Oil prices have risen on the back of U.S. sanctions on Iran, but a short-term glut in the physical market is softening the blow — for now. The market, however, is starting to price a more dire situation by year-end.
Oil refiners have plenty of crude at hand right now, with unsold cargoes in north-west Europe, the Mediterranean, China, and West Africa, according to physical traders who asked not to be named discussing market movements.
The overhang is reflected in Brent nearby time-spreads, which are fast narrowing — a sure sign of an oversupplied market. The July-August price spread for example has fallen from a peak of 63 cents per barrel in mid-April to a five-month low of 24 cents now despite U.S. President Donald Trump withdrawing from the Iran nuclear deal and announcing a raft of new sanctions that threaten to cut crude supplies.
Deferred oil spreads are widening, however. The November-December Brent spread rose too 56 cents per barrel on Wednesday, its strongest ever, suggesting that traders are starting to price tightness despite the current excess.
"Our trading backgrounds tell us that the wrong approach is “spreadsheet” analysis and barrel counting," said Thibaut Remoundos, founder of London-based Commodities Trading Corporation Ltd. "Oil can be an emotional market and the perception of barrels-at-risk is everything now."
One indicator of the overhang in the prompt market is Vitol Group, the world’s top independent oil trader, offering on Thursday a cargo of Angolan Kissanje crude for delivery to China as early as May 20. With the vessel currently near Singapore and well on its way to its final destination, this represents a sharp contrast to the more typical trade of cargoes bought even before they have loaded in West Africa.
Moreover, U.S. crude exports that at times have surged above 2 million barrels a day are reinforcing the oversupply. Add seasonal refinery maintenance and the combination has "barrels without a home, creating a prompt overhang," said Amrita Sen, chief oil analyst at Energy Aspects Ltd. in London.

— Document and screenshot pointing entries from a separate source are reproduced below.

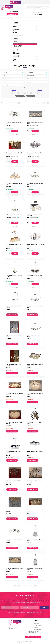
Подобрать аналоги (12, 314)
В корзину (15, 131)
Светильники (38, 626)
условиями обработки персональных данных (34, 612)
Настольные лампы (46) (18, 45)
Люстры (36, 624)
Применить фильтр (20, 96)
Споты (36, 627)
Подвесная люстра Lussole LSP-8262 (14, 214)
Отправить (45, 607)
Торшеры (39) (16, 49)
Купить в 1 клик (15, 134)
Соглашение (37, 629)
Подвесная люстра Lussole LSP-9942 (34, 275)
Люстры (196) (16, 44)
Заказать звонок (12, 14)
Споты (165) (16, 48)
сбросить (15, 42)
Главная (2, 19)
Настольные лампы (17, 28)
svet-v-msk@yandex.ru (38, 12)
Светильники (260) (17, 46)
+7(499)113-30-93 (12, 12)
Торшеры (15, 32)
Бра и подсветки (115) (18, 43)
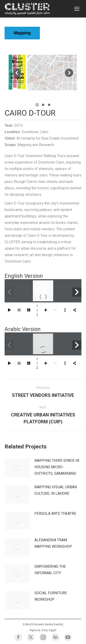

For weeks, physical oil traders wondered whether the weakness in the physical oil market could bring down the paper — or derivatives — market. The U.S. sanctions on Iran have changed the picture, with the market pricing that physical prices will ultimately track the paper market higher.
"The prompt crude overhang needs to clear," said Sen. "But balances for the second half of 2018 remain bullish and no one really questioned that."